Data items

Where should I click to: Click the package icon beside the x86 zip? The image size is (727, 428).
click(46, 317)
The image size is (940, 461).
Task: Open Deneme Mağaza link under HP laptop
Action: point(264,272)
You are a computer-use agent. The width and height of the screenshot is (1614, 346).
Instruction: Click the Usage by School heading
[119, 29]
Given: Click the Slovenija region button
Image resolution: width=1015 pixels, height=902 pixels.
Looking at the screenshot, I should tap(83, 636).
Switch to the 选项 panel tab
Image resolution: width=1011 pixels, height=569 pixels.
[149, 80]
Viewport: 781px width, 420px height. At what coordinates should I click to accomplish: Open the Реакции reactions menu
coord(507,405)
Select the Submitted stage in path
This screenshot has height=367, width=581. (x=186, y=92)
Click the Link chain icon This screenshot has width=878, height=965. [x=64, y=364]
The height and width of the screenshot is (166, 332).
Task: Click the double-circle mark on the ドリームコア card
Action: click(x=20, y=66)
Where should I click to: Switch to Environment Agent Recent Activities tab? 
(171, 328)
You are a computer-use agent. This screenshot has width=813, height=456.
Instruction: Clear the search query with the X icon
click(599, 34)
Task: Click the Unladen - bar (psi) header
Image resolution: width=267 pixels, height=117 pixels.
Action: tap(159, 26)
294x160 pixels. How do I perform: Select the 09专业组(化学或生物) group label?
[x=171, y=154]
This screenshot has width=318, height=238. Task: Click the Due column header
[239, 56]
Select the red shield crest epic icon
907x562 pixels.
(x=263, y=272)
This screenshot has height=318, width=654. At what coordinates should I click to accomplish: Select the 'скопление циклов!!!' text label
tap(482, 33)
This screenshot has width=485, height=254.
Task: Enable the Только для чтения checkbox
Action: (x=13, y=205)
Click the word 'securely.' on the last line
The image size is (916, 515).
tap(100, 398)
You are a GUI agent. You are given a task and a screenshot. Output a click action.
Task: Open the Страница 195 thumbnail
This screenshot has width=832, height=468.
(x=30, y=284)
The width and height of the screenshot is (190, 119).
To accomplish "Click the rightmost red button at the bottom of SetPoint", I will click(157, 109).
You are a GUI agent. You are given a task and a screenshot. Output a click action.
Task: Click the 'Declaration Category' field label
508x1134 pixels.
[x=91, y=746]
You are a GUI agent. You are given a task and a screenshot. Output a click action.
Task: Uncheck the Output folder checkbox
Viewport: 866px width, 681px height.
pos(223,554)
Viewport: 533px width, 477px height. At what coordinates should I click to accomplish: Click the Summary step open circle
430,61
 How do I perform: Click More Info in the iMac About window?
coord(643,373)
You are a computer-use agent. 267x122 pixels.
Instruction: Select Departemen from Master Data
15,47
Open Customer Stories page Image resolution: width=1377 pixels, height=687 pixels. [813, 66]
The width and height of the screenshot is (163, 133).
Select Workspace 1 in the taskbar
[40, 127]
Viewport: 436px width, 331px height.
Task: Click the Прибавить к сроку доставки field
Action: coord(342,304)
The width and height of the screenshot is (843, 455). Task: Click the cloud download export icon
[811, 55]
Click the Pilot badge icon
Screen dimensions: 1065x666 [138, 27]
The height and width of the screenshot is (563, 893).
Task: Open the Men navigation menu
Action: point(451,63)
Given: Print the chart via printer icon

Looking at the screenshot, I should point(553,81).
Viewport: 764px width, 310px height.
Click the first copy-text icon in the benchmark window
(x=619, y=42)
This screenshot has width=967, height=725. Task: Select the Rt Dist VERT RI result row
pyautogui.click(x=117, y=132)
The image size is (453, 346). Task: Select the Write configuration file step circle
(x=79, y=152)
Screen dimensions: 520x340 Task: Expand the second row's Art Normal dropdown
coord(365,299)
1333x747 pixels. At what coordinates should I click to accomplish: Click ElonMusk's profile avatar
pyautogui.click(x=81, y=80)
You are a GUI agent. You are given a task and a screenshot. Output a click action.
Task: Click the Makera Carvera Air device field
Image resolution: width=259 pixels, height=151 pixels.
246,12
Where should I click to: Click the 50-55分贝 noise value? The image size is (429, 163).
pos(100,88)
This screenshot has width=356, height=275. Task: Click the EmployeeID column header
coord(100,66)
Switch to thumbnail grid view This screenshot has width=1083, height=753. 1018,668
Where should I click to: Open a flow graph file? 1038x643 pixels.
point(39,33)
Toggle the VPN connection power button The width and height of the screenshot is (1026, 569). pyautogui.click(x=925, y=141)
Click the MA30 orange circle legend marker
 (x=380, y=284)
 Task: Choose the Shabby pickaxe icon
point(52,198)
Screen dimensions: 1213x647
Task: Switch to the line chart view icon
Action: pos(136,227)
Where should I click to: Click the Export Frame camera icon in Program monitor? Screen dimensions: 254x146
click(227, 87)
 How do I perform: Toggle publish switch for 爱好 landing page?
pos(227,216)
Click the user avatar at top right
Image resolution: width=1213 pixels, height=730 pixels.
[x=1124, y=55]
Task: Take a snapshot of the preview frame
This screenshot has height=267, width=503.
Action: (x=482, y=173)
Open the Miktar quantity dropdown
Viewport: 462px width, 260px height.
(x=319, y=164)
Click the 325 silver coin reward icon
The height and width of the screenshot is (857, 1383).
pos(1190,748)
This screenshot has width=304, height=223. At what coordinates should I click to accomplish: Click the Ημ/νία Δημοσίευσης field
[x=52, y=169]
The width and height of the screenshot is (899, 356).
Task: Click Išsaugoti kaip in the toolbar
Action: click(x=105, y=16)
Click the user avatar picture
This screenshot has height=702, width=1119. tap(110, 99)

Your objective =>
Could you repeat every record above exactly as it appears?

Reply =>
Where should I click to: Click the package icon beside the x86 zip? The image size is (727, 428).
click(46, 317)
The image size is (940, 461).
Task: Open Deneme Mağaza link under HP laptop
Action: point(264,272)
You are a computer-use agent. The width and height of the screenshot is (1614, 346).
Instruction: Click the Usage by School heading
[119, 29]
Given: Click the Slovenija region button
Image resolution: width=1015 pixels, height=902 pixels.
Looking at the screenshot, I should tap(83, 636).
Switch to the 选项 panel tab
Image resolution: width=1011 pixels, height=569 pixels.
[149, 80]
Viewport: 781px width, 420px height. At what coordinates should I click to accomplish: Open the Реакции reactions menu
coord(507,405)
Select the Submitted stage in path
This screenshot has height=367, width=581. (x=186, y=92)
Click the Link chain icon This screenshot has width=878, height=965. [x=64, y=364]
The height and width of the screenshot is (166, 332).
Task: Click the double-circle mark on the ドリームコア card
Action: click(x=20, y=66)
Where should I click to: Switch to Environment Agent Recent Activities tab? 
(171, 328)
You are a computer-use agent. This screenshot has width=813, height=456.
Instruction: Clear the search query with the X icon
click(599, 34)
Task: Click the Unladen - bar (psi) header
Image resolution: width=267 pixels, height=117 pixels.
Action: tap(159, 26)
294x160 pixels. How do I perform: Select the 09专业组(化学或生物) group label?
[x=171, y=154]
This screenshot has width=318, height=238. Task: Click the Due column header
[239, 56]
Select the red shield crest epic icon
907x562 pixels.
(x=263, y=272)
This screenshot has height=318, width=654. At what coordinates should I click to accomplish: Select the 'скопление циклов!!!' text label
tap(482, 33)
This screenshot has width=485, height=254.
Task: Enable the Только для чтения checkbox
Action: (x=13, y=205)
Click the word 'securely.' on the last line
The image size is (916, 515).
tap(100, 398)
You are a GUI agent. You are given a task and a screenshot. Output a click action.
Task: Open the Страница 195 thumbnail
This screenshot has width=832, height=468.
(x=30, y=284)
The width and height of the screenshot is (190, 119).
To accomplish "Click the rightmost red button at the bottom of SetPoint", I will click(157, 109).
You are a GUI agent. You are given a task and a screenshot. Output a click action.
Task: Click the 'Declaration Category' field label
508x1134 pixels.
[x=91, y=746]
You are a GUI agent. You are given a task and a screenshot. Output a click action.
Task: Uncheck the Output folder checkbox
Viewport: 866px width, 681px height.
pos(223,554)
Viewport: 533px width, 477px height. At what coordinates should I click to accomplish: Click the Summary step open circle
430,61
 How do I perform: Click More Info in the iMac About window?
coord(643,373)
You are a computer-use agent. 267x122 pixels.
Instruction: Select Departemen from Master Data
15,47
Open Customer Stories page Image resolution: width=1377 pixels, height=687 pixels. [813, 66]
The width and height of the screenshot is (163, 133).
Select Workspace 1 in the taskbar
[40, 127]
Viewport: 436px width, 331px height.
Task: Click the Прибавить к сроку доставки field
Action: coord(342,304)
The width and height of the screenshot is (843, 455). Task: Click the cloud download export icon
[811, 55]
Click the Pilot badge icon
Screen dimensions: 1065x666 [138, 27]
The height and width of the screenshot is (563, 893).
Task: Open the Men navigation menu
Action: point(451,63)
Given: Print the chart via printer icon

Looking at the screenshot, I should point(553,81).
Viewport: 764px width, 310px height.
Click the first copy-text icon in the benchmark window
(x=619, y=42)
This screenshot has width=967, height=725. Task: Select the Rt Dist VERT RI result row
pyautogui.click(x=117, y=132)
The image size is (453, 346). Task: Select the Write configuration file step circle
(x=79, y=152)
Screen dimensions: 520x340 Task: Expand the second row's Art Normal dropdown
coord(365,299)
1333x747 pixels. At what coordinates should I click to accomplish: Click ElonMusk's profile avatar
pyautogui.click(x=81, y=80)
You are a GUI agent. You are given a task and a screenshot. Output a click action.
Task: Click the Makera Carvera Air device field
Image resolution: width=259 pixels, height=151 pixels.
246,12
Where should I click to: Click the 50-55分贝 noise value? The image size is (429, 163).
pos(100,88)
This screenshot has width=356, height=275. Task: Click the EmployeeID column header
coord(100,66)
Switch to thumbnail grid view This screenshot has width=1083, height=753. 1018,668
Where should I click to: Open a flow graph file? 1038x643 pixels.
point(39,33)
Toggle the VPN connection power button The width and height of the screenshot is (1026, 569). pyautogui.click(x=925, y=141)
Click the MA30 orange circle legend marker
 (x=380, y=284)
 Task: Choose the Shabby pickaxe icon
point(52,198)
Screen dimensions: 1213x647
Task: Switch to the line chart view icon
Action: pos(136,227)
Where should I click to: Click the Export Frame camera icon in Program monitor? Screen dimensions: 254x146
click(227, 87)
 How do I perform: Toggle publish switch for 爱好 landing page?
pos(227,216)
Click the user avatar at top right
Image resolution: width=1213 pixels, height=730 pixels.
[x=1124, y=55]
Task: Take a snapshot of the preview frame
This screenshot has height=267, width=503.
Action: (x=482, y=173)
Open the Miktar quantity dropdown
Viewport: 462px width, 260px height.
(x=319, y=164)
Click the 325 silver coin reward icon
The height and width of the screenshot is (857, 1383).
pos(1190,748)
This screenshot has width=304, height=223. At what coordinates should I click to accomplish: Click the Ημ/νία Δημοσίευσης field
[x=52, y=169]
The width and height of the screenshot is (899, 356).
Task: Click Išsaugoti kaip in the toolbar
Action: click(x=105, y=16)
Click the user avatar picture
This screenshot has height=702, width=1119. tap(110, 99)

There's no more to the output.